またしても月見ルの名ブッキング。十七年間、伝説をつくり続けるハコ。
//
今日はサリュさんのワンマン。南青山4丁目。
ずいぶんともったいぶったオープニング。細海さんと名越さんが演奏を始めても主役がなかなかステージに出てこない。もしかして派手にドドーンと登場するパターンかと思いきや、こっそりと下手の袖からやっと顔を出したかと思えば、うつむき加減にいそいそとステージの中央へ移動して、用意されたスツールに少しだけ気だるく腰をかけ、しばらくイントロをうつろに聞き流し、やっと声を聴かせてくれたのはその数分後。しかもその一曲目のほとんどがスキャット&コーラス。アーアーとかウーウーとか。やばい、ねむい、だるい、かったるい、悪酔いしそう。そう、今日のタイトルはサイケデリック。サリュさんもどうやら本気だ。
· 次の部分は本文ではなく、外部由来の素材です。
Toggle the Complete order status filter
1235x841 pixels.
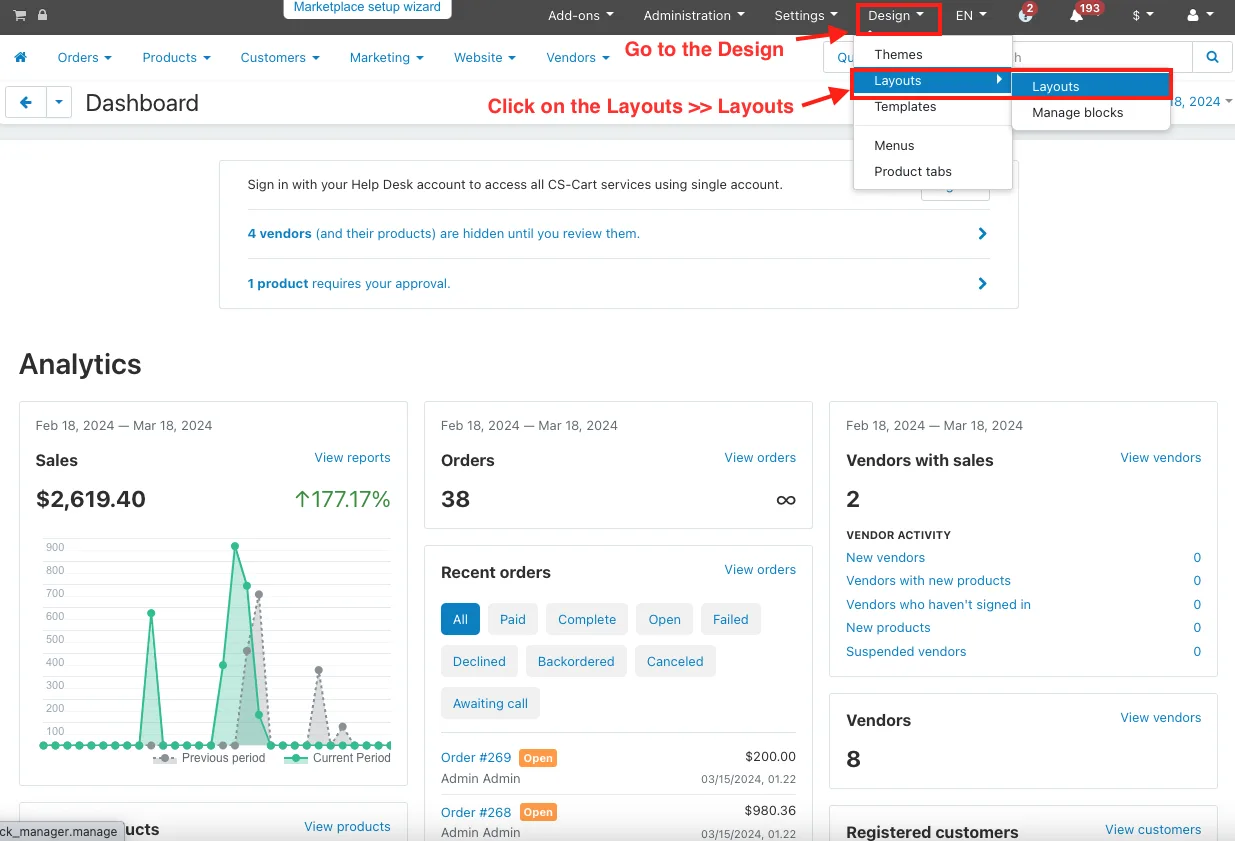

とはいえ、終わってみると今日の主役は細海さんだった。サリュさんのボーカルは音の構成要素のひとつでしかなく、彼の音がないとまったく手に負えない仕上がりのライブ感。前半はダウナー系のアレンジで重く大きく空間を歪めてきた。MCをはさんで、後半のはじまりはアコーディオンとアコギの音で情緒不安定に。佳境に入ってやっと耳障りのいいキックな拍打ちを加えて硬く果敢に攻めてきた。三つの大きな音の波で聴くものを催眠し、陶酔させ、覚醒させる。すごい技術。やるな、細海さん。
//
ローカルで小さなライブハウスのブッキングライブに、グローバルでメジャーなミュージシャンがここまでしっかりと作り込んでくるとは思いもしなかった。ボーカルを前面に出したアコースティックなサリュさんの生々しいライブも楽しいけれど、今日のようなテクニカルでプロフェッショナルなライブもいいな。月見ルの企画力と熱意に感謝。